What is more, she names God: the only biblical woman to do so. A hero and a matriarch in the Islam world, she goes largely unrecognized in our Christian realm.
In a nutshell:
Hagar is Sarah’s servant. After many years in the wilderness, Sarah has given up hope of becoming pregnant. (And with good reason, as she was 65 when she and husband Abraham started their wilderness trek). Yet she is committed to God’s promise to Abraham as “having as many descendants as there are stars in the sky.”
Under ancient laws, any child born to a servant would, by rights, belong to she and Abraham. So Sarah decides to send Abraham into Hagar’s tent. Some say Hagar was a second wife to Abraham. I’m not seeing the biblical proof for that. But Abe does get Hagar pregnant. Perhaps it took one visit. Perhaps it took more; perhaps it took years.
Yet Sarah has taken on more than she bargained for. She is not emotionally prepared for the burden of sharing her husband, even though polygamy was common in the ancient world. It’s pretty clear to me that Sarah and Abraham loved each other deeply — and that was probably unusual as well, in those days of arranged marriages.
Both Sarah and Hagar get cranky. Sarah is jealous. Hagar gets haughty: “she looked with contempt upon her mistress.” (Gen 16:4) Sarah throws her out of camp; Hagar is told to go back and submit to Sarah; several years later, Sarah has Abraham send the child and his mother out into the wilderness again. And as Hagar cries out, unable to bear the tears of her son, God hears the boy and steps in.
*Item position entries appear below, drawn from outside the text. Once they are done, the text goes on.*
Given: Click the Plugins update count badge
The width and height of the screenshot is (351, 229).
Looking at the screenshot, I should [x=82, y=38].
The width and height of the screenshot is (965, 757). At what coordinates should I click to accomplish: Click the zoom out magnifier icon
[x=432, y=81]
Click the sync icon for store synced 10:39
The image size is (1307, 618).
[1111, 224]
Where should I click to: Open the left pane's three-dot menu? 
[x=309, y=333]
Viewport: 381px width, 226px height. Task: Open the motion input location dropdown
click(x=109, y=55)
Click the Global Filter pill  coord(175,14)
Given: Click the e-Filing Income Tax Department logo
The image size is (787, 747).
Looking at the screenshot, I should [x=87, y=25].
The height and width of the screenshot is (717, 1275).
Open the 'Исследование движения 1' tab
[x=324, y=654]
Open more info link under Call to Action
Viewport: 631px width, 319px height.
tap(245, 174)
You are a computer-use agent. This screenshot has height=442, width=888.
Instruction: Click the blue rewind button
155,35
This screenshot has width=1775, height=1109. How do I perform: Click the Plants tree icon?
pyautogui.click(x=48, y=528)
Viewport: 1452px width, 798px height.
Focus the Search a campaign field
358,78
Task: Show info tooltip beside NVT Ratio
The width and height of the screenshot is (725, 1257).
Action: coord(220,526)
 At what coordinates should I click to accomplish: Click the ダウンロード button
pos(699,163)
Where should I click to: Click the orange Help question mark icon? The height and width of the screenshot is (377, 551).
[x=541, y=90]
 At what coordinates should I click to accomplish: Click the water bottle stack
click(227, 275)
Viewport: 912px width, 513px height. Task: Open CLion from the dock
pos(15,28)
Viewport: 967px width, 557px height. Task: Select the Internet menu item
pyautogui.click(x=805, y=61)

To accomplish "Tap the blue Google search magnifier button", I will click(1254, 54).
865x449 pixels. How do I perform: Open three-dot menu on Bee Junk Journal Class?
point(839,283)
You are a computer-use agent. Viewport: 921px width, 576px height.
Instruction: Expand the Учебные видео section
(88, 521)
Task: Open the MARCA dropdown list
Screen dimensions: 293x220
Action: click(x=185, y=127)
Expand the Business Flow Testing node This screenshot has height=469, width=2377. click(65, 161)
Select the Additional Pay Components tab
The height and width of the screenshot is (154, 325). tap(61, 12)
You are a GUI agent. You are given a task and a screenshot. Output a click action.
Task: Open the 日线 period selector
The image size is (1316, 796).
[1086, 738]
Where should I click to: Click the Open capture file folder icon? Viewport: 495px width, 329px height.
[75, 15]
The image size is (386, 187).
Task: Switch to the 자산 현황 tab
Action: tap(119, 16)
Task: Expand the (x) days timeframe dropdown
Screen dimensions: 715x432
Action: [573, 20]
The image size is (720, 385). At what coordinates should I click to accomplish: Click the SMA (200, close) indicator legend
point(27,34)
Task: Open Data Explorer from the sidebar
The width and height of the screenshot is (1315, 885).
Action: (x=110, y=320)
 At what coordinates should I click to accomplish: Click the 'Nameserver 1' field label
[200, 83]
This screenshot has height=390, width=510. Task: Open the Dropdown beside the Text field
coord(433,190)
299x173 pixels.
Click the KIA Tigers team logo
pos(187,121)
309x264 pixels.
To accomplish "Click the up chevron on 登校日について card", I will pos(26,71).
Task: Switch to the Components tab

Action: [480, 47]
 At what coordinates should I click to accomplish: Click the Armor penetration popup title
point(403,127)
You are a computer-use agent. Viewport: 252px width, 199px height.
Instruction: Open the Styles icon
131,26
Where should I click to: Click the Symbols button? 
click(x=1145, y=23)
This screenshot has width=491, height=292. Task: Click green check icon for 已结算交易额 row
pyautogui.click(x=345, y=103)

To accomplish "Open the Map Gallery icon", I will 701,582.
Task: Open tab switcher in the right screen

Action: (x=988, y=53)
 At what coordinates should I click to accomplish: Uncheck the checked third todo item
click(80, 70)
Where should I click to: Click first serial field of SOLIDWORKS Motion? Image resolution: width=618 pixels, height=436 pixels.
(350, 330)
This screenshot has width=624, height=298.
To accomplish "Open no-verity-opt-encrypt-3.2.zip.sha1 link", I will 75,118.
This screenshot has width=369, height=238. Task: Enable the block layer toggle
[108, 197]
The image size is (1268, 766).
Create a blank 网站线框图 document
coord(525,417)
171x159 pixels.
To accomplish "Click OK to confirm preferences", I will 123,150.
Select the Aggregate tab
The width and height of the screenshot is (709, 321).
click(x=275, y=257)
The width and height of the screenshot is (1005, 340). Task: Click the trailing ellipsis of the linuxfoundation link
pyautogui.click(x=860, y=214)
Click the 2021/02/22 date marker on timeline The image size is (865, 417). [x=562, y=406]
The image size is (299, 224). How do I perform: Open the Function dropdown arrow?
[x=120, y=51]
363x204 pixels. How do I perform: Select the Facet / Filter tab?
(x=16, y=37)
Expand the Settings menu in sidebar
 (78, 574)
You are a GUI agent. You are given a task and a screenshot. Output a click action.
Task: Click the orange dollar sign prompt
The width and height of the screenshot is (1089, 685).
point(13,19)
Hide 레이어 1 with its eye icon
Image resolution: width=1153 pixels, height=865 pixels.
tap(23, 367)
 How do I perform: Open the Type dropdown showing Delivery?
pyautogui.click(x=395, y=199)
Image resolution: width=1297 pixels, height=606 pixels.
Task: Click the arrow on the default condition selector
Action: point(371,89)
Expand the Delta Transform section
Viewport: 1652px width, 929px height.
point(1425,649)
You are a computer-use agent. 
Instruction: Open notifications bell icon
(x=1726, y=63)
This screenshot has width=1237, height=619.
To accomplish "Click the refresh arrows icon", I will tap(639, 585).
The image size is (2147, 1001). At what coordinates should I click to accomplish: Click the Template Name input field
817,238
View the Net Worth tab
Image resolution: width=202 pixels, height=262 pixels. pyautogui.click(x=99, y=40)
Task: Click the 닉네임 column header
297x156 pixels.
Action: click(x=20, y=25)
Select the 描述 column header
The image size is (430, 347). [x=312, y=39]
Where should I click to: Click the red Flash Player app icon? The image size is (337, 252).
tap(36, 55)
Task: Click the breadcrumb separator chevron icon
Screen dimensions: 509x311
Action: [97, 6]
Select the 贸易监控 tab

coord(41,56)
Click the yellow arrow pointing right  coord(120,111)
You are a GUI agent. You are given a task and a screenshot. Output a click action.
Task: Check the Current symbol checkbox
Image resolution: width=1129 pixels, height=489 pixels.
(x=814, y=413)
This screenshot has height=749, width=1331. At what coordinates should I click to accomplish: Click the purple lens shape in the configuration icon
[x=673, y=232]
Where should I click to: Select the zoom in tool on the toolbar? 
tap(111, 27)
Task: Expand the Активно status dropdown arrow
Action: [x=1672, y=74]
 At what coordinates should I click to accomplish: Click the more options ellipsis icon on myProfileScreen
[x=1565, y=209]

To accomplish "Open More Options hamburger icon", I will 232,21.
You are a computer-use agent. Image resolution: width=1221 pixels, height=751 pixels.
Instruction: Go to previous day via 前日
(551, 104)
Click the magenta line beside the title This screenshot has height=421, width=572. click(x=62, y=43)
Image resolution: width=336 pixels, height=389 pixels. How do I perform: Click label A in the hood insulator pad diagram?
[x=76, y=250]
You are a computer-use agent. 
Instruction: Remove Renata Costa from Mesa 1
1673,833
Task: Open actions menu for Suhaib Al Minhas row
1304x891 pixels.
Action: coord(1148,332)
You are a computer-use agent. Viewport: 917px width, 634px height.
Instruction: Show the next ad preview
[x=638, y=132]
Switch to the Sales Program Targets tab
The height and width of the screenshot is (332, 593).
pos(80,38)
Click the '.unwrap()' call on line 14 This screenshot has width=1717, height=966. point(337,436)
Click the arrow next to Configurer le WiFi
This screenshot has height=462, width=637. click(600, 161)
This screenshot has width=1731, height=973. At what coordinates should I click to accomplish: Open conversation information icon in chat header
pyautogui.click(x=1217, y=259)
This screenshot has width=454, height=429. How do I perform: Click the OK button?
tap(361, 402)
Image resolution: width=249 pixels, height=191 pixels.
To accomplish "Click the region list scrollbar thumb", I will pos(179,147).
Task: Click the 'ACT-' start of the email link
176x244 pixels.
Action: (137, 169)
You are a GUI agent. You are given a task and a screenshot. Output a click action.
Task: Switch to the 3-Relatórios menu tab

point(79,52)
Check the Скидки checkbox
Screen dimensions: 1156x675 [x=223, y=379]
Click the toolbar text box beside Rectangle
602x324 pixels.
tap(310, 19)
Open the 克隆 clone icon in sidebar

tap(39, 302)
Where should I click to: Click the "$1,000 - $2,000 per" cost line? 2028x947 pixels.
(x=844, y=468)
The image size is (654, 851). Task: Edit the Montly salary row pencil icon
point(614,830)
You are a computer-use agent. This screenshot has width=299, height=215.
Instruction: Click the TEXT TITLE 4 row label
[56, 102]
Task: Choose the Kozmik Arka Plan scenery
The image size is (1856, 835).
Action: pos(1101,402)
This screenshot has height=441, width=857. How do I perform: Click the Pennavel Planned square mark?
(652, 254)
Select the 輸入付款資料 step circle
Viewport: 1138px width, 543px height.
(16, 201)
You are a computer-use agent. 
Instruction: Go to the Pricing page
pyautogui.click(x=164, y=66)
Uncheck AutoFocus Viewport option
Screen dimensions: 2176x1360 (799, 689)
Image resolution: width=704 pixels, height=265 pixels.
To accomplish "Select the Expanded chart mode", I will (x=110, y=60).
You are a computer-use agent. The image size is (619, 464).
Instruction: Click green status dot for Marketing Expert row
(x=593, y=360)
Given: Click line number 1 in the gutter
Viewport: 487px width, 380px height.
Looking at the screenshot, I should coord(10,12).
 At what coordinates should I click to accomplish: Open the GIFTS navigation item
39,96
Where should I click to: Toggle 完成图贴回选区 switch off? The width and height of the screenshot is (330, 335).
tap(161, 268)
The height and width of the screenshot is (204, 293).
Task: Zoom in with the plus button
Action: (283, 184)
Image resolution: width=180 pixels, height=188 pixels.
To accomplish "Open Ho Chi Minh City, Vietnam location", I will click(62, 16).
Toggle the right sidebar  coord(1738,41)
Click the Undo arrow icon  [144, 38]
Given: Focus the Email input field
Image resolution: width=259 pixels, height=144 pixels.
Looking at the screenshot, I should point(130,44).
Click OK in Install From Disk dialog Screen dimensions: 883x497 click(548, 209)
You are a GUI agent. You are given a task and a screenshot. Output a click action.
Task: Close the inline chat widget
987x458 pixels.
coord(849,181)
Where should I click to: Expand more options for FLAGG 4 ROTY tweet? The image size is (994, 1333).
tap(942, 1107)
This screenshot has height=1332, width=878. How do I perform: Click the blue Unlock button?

“Come, lift up your boy,” says God. “And I will make of him a great nation.” This is a key line here, for it is the same thing that God has said to Abraham.
Because of God’s intervention, Hagar and Ishmael find their way to Egypt, where Hagar finds a nice girl for her son. And thus is born the story of Islam.
Thoughts to ponder:
Had Sarah waited for the fulfillment of God’s promise and not arranged for the union of Hagar and Abraham, would there be three world religions today…or just two? It looks to me like it was all in God’s plan: Christianity, Islam and Judaism.
Yet it is a bit tragic that divisions existed right from the beginning, for I am sure that God wants peace among all of us. I also note that Abraham knew Hagar after Sarah’s death, keeping in touch with her and all of his children (born by a number of women). Biblically-speaking then, the tension existed between the women, not the men.
Moral of the story: Divisions caused long ago need healing. May we — as the daughters of Sarah and Hagar — work actively to promote such reconciliation, knowing that it is part of the completion of the biblical story, started so long ago in a wild and untamed place.